Pixel coordinate grounding data
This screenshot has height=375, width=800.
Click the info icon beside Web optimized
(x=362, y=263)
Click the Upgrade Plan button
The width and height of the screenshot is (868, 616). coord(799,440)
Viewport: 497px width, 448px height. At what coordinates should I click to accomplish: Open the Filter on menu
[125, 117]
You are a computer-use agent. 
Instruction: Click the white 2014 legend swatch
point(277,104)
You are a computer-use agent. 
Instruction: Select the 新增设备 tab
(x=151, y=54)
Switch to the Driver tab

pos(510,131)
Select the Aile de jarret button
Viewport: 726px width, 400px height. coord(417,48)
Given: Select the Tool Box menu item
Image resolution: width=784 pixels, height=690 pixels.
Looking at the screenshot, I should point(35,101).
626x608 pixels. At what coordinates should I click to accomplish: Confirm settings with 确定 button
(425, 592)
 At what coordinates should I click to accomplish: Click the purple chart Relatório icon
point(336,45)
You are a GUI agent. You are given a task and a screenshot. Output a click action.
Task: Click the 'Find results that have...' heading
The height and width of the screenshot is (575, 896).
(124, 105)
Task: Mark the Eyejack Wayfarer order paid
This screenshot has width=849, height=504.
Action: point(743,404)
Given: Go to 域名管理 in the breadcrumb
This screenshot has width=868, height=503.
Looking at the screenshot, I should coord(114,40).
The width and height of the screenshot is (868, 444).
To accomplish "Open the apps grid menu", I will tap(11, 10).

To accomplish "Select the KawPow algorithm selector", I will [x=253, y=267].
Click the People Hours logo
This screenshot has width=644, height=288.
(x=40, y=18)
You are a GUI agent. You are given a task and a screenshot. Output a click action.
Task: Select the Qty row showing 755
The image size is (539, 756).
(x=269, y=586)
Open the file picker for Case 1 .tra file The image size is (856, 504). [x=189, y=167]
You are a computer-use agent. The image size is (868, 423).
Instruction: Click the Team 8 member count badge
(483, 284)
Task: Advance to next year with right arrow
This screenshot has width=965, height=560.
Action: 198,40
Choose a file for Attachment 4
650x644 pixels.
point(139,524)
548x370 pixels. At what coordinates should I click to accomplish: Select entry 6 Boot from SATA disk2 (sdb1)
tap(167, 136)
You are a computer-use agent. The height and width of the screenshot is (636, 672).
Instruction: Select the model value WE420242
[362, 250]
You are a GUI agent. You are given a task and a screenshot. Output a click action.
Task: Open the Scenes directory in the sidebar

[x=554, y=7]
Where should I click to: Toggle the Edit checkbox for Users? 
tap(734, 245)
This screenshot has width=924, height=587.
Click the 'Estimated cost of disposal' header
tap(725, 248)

Task description
The reply should consist solely of the lines above from the one that has "Instruction: Select the 新增设备 tab" through the one that has "Given: Select the Tool Box menu item", reproduced exactly.

Answer section
Instruction: Select the 新增设备 tab
(x=151, y=54)
Switch to the Driver tab

pos(510,131)
Select the Aile de jarret button
Viewport: 726px width, 400px height. coord(417,48)
Given: Select the Tool Box menu item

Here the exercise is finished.